# Required tasks
(a) In the article on German and Chinese robotics companies, which Chinese company took over Kuka in 2016?
(b) Go on with the article about German and Chinese robotics companies, starting after its final sentence.

# Text
BEGIN

View into a workshop with Kuka robots
KUKA Group
2025-01-01 VDE dialog

Germany and China: Doing good business together

Cooperation, mega-deals or complete takeovers – German robotics companies are joining forces with their Chinese counterparts in many ways. These moves attract both criticism and commercial reward. Some start-ups are taking a different path.

By Jan Kaulfuhs-Berger

Kuka, a leading global supplier of automation solutions and industrial robots, has been active in the Chinese market for over 25 years. The story started when the Augsburg-based company, which celebrated its 125th anniversary in 2023, received a major order from Audi AG to supply robots to its plant in Changchun. It meant Kuka could lay claim to being “one of the first global companies to export robots to China.” That was all the way back in 1998. In the subsequent years, the Augsburg-based company opened several branches and production facilities of its own in China, all to little public attention. Then, in 2016, a major outcry, when Kuka was taken over by the Chinese company Midea, a business primarily known for its air conditioners, microwaves and rice cookers. The move was seen in Germany as a major fall from grace. The media complained of a “sell-out of the German economy” and a transfer of know-how “from Augsburg to China.”

For Kuka, the deal has not been bad for business. In fact, the company recorded an 8.1% increase in employee numbers shortly after the takeover, and turnover has now risen from 3.5 billion euros (2017) to 4.1 billion euros (2023). So was selling to Midea the right decision, despite all the criticism? Prof. Johannes Fottner, who holds the Chair of Materials Handling, Material Flow, Logistics at the Technical University of Munich and travels extensively in China, takes a pragmatic view: “No German investors submitted a suitable bid anyway.” Of course it is important to distinguish between a complete takeover and a collaboration, he says, and the latter is usually more acceptable to the public. But even a takeover is not a bad thing per se. “There are good and bad investors in China, just like in the USA.”

A series of robots from Neura Robotics

„Made in Germany“ als „Gütesiegel für Qualität und Exzellenz“: Neura Robotics will mit seiner Produktion wieder komplett nach Deutschland umziehen und von hier aus den Weltmarkt erobern.

| Neura Robotics GmbH

The robotics company Franka Emika was also reliant on outside help when it underwent preliminary insolvency proceedings in the last quarter of 2023. Three companies were interested in the Munich-based startup: the investment firm Schoeller, the robot manufacturer Neura and Agile Robots. The contract was awarded to Agile Robots, a Chinese-run company based in Munich. This prompted the Schoeller brothers, who were also interested in a takeover, to appeal for an intervention by the German government. Given Agile’s Chinese ownership, they considered that “a de facto sale of this unique high technology to the People’s Republic of China” was likely. Their concerns did not prevent the deal.

Franka Emika, now operating under the name Franka Robotics, currently offers its products and solutions via a global dealer network in many European countries as well as in the Middle East, the USA, Canada, Thailand, Taiwan and South Korea. For all the criticism about the loss of cutting-edge technology to China, the fact remains that Franka Emika has been saved from certain insolvency and is doing business internationally.

END

# Material provided
BEGIN

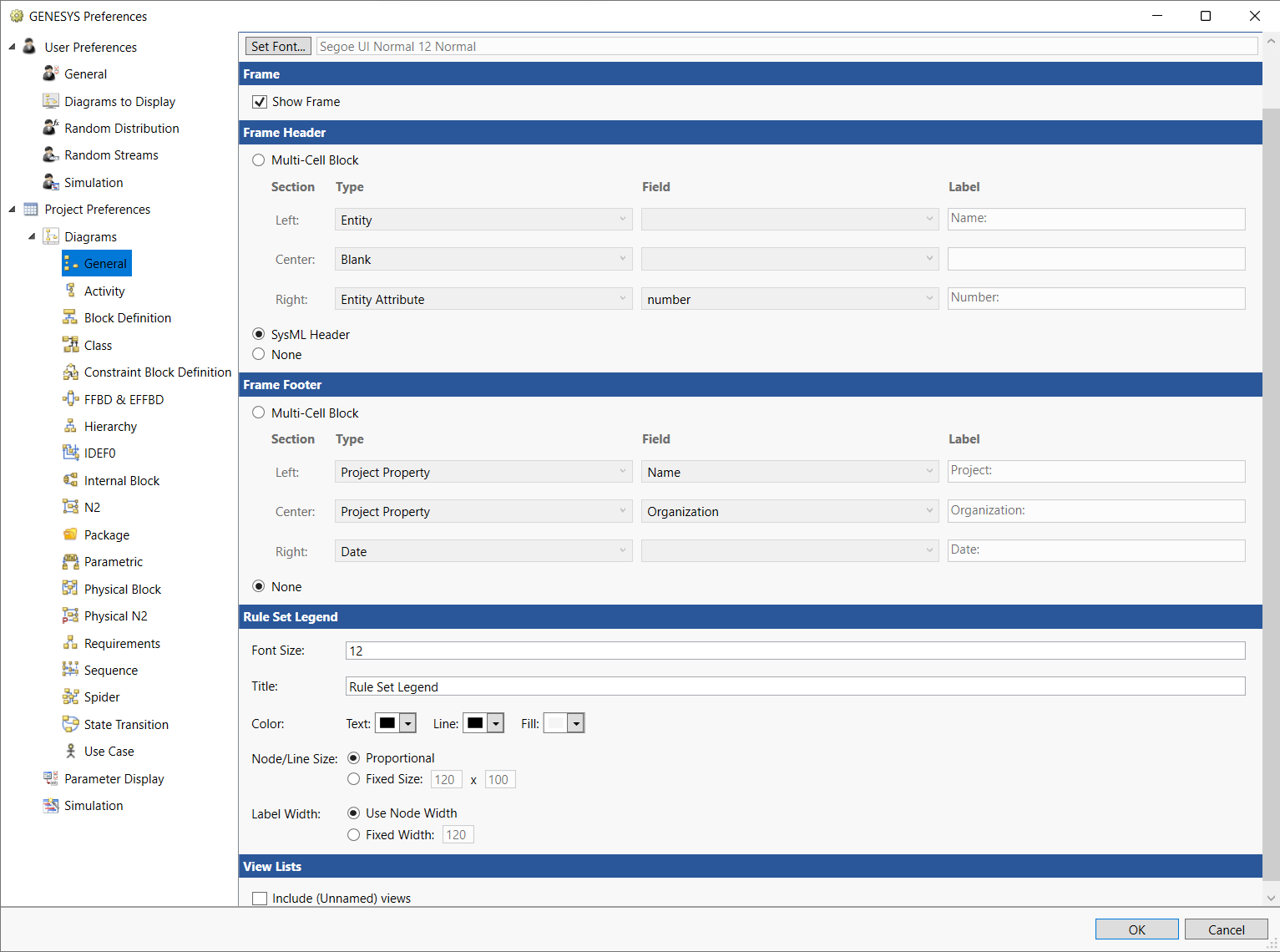Click the Package folder icon
The height and width of the screenshot is (952, 1280).
[71, 534]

END

# Results
(a) Midea

(b)
When German robotics start-ups are rescued by Chinese companies, there is almost always the fear that they have prematurely given away cutting-edge technology.

The Circus Group is another example of how companies can do good business with China. The kitchen robotics startup from Hamburg uses artificial intelligence and robotics to build autonomous robotic systems that can prepare fresh dishes in large quantities and to a high standard. It has signed a multi-stage exclusive agreement with the Beijing University Food Raw Material Joint Procurement Center in China. The partnership aims to integrate Circus robot technology over several growth phases into a total of 92 educational institutions in Beijing with a total volume of 5,400 robots. The potential sales over the next few years are estimated in the billions of euros. For Fottner, this is a “prime example of successful cooperation.”

Portrait photo of Prof. Johannes Fottner

Prof. Johannes Fottner, Chair of Materials Handling, Material Flow, Logistics, TU Munich, emphasizes that the opportunities of entrepreneurial partnerships must remain in the foreground.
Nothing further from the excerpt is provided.